HTML5 Printer
xexpr->html5
1 Crunchy details
1.1 HTML particulars
1.2 Comparing with included Racket functions
1.3 Comparing with xexpr->html
1.4 Comparing with HTML Tidy
1.5 Probing and prodding
proof
debug
8.14.0.1

HTML5 Printer🔗ℹ

Joel Dueck

 (require html-printer) package: html-printer

If you use Racket to generate web pages, you should use this package to make your HTML both readable and correct. Why go to the trouble of designing clean, semantic markup if you’re just going to slap it all on one line that scrolls horizontally forever?

This package provides a single function — xexpr->html5 — for converting X-expressions to strings of HTML. Unlike other functions which can be used for this purpose, this one is focused on a tidy presentation of HTML5 content specifically. It indents and wraps lines, allowing you to set the width of the output, while ensuring line breaks aren’t placed where they would create syntactic difference from the input. It favors HTML5 syntax over XML syntax in some cases.
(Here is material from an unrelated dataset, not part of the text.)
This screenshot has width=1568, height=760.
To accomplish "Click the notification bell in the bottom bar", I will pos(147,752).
This package is also Unicode-aware, measuring line length in graphemes rather than characters. So, for example the emoji 🧝‍♂️ — which actually consists of four Unicode “characters” — is counted as having length 1 rather than 4.

If you encounter a bug, please open an issue on the GitHub repo.
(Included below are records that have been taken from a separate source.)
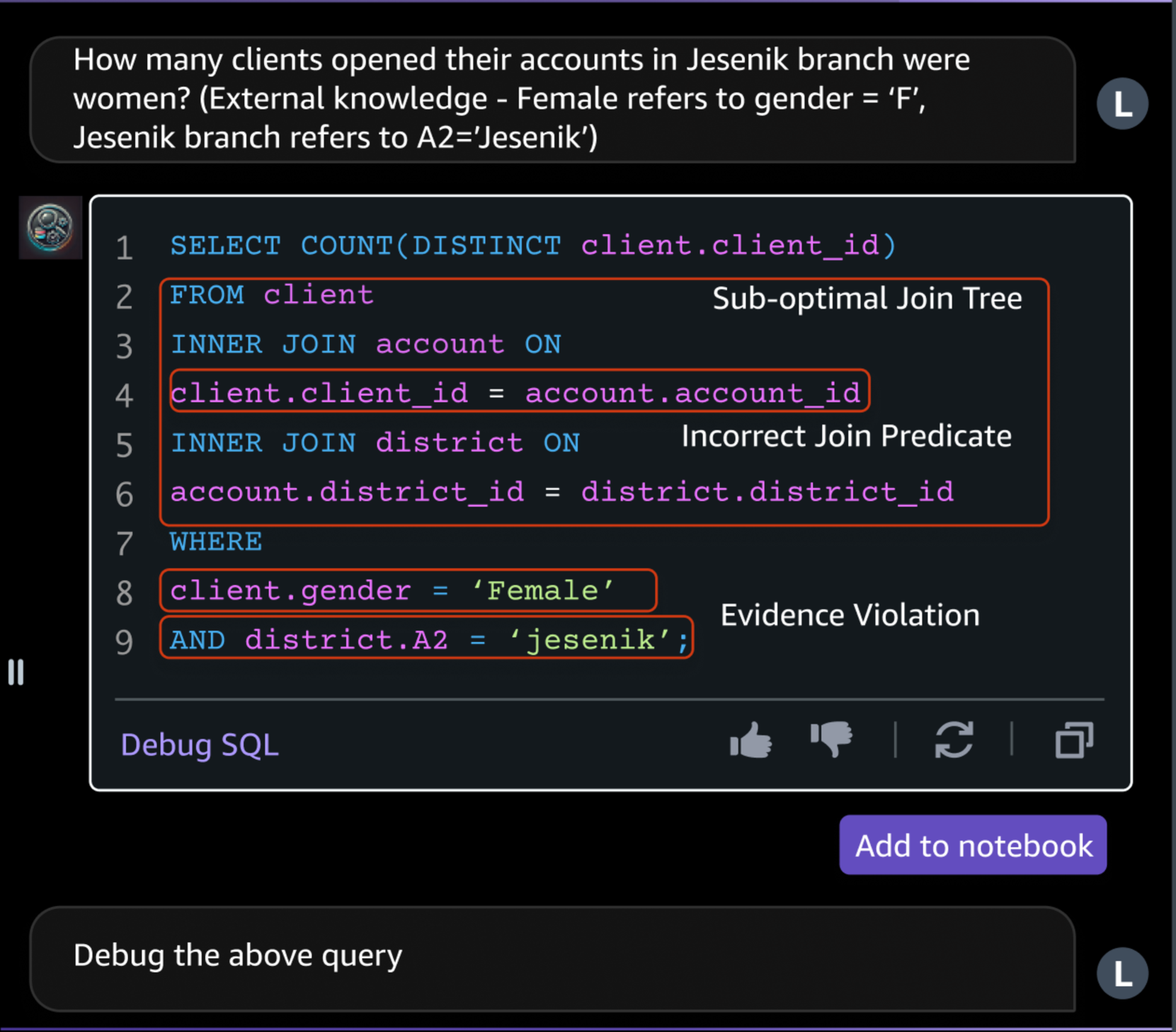Regenerate the SQL response
This screenshot has height=1032, width=1176.
click(x=954, y=740)
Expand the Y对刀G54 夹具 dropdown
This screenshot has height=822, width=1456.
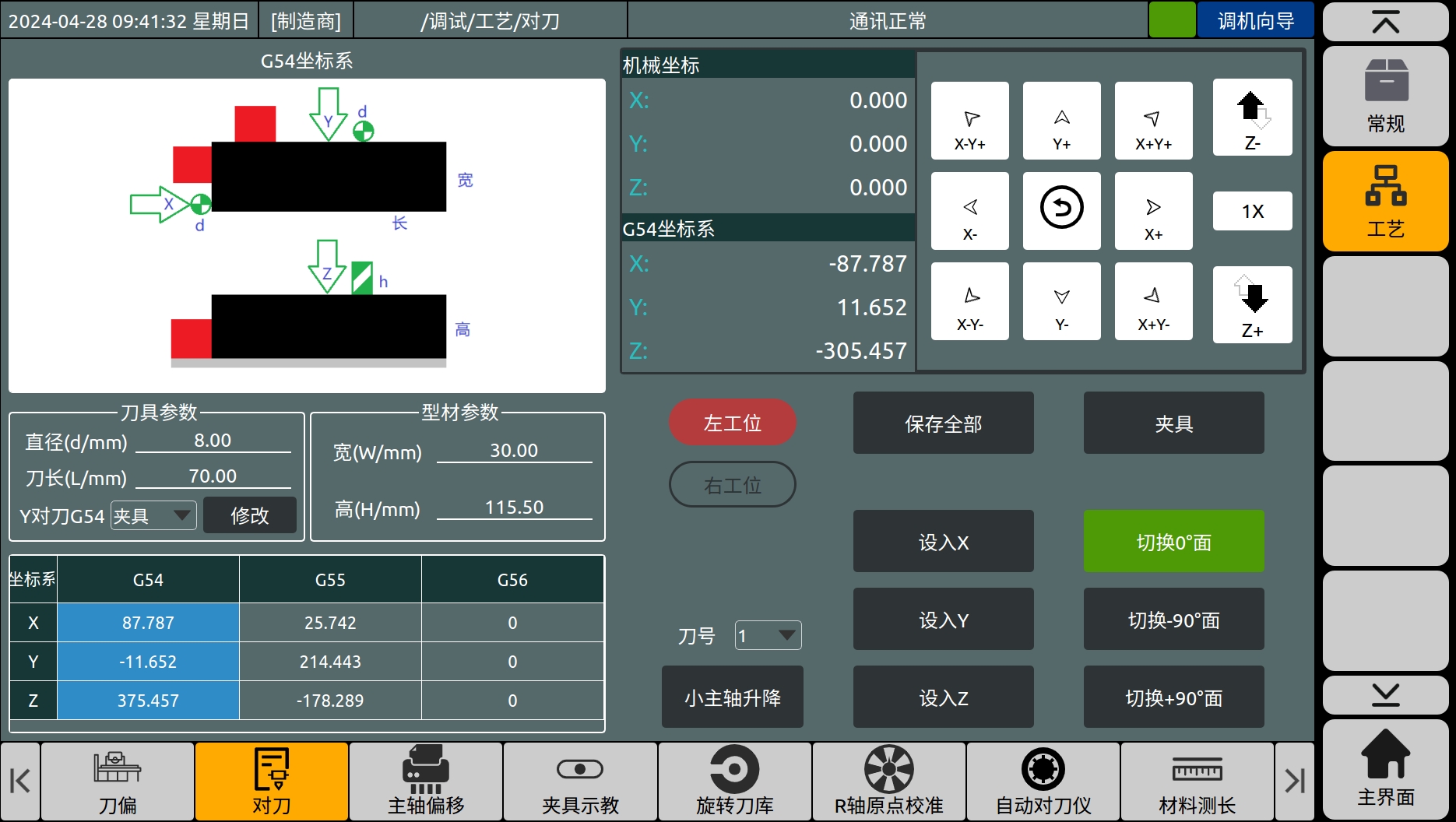point(153,515)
Requires Racket 8.13 or later due to internal use of racket/mutable-treelist.

procedure

(xexpr->html5 xpr    
  [#:wrap wrap-col    
  #:add-breaks? add-breaks?])  string?
  xpr : xexpr?
  wrap-col : exact-positive-integer? = 100
  add-breaks? : any/c = #f
Converts xpr to a string of HTML, nicely wrapped and indented, ready for consumption. Leave wrap-col at its default of 100 columns, or shrink it down hard to test the line-wrapping algorithm.

Example:
> (display
   (xexpr->html5 #:wrap 25
                 '(body
                   (article
                    (h1 "My Title")
                    (p "Welcome to the blog!"))
                   (footer
                    (div (p "Right here in River City"))))))

<body>

  <article>

    <h1>My Title</h1>

    <p>Welcome to the

    blog!</p>

  </article>

  <footer>

    <div>

      <p>Right here in

      River City</p>

    </div>

  </footer>

</body>

If xpr begins with 'html, then the HTML5 doctype is prepended to the document:

Example:
> (display
   (xexpr->html5 '(html (head (meta [[charset "UTF-8"]])))))

<!DOCTYPE html>

<html>

  <head>

    <meta charset="UTF-8">

  </head>

</html>

If add-breaks? is not #f, additional line breaks will be added between closing block/flow tags (except for <meta>, <link> and <title>) and any opening tags:

> (display (xexpr->html5
            #:add-breaks? #t
            '(body
              (article
               (h1 "My Title")
               (p "Welcome to the blog!"))
              (footer
               (div (p "Right here in River City"))))))

<body>

  <article>

    <h1>My Title</h1>

 

    <p>Welcome to the blog!</p>

  </article>

 

  <footer>

    <div>

      <p>Right here in River City</p>

    </div>

  </footer>

</body>

That’s all there is to it, really. But if you want more info, check out the Crunchy details.

1 Crunchy details🔗ℹ

This package includes an extensive set of unit tests. In addition to preventing regressions, these nicely illustrate the printer’s expected behavior in a variety of edge cases.

1.1 HTML particulars🔗ℹ

Escaping special characters: Any <, > and & characters in string elements are escaped, and any symbols or integers in element position are converted to character entities:

> (display (xexpr->html5 '(p "Entities: " nbsp 65)))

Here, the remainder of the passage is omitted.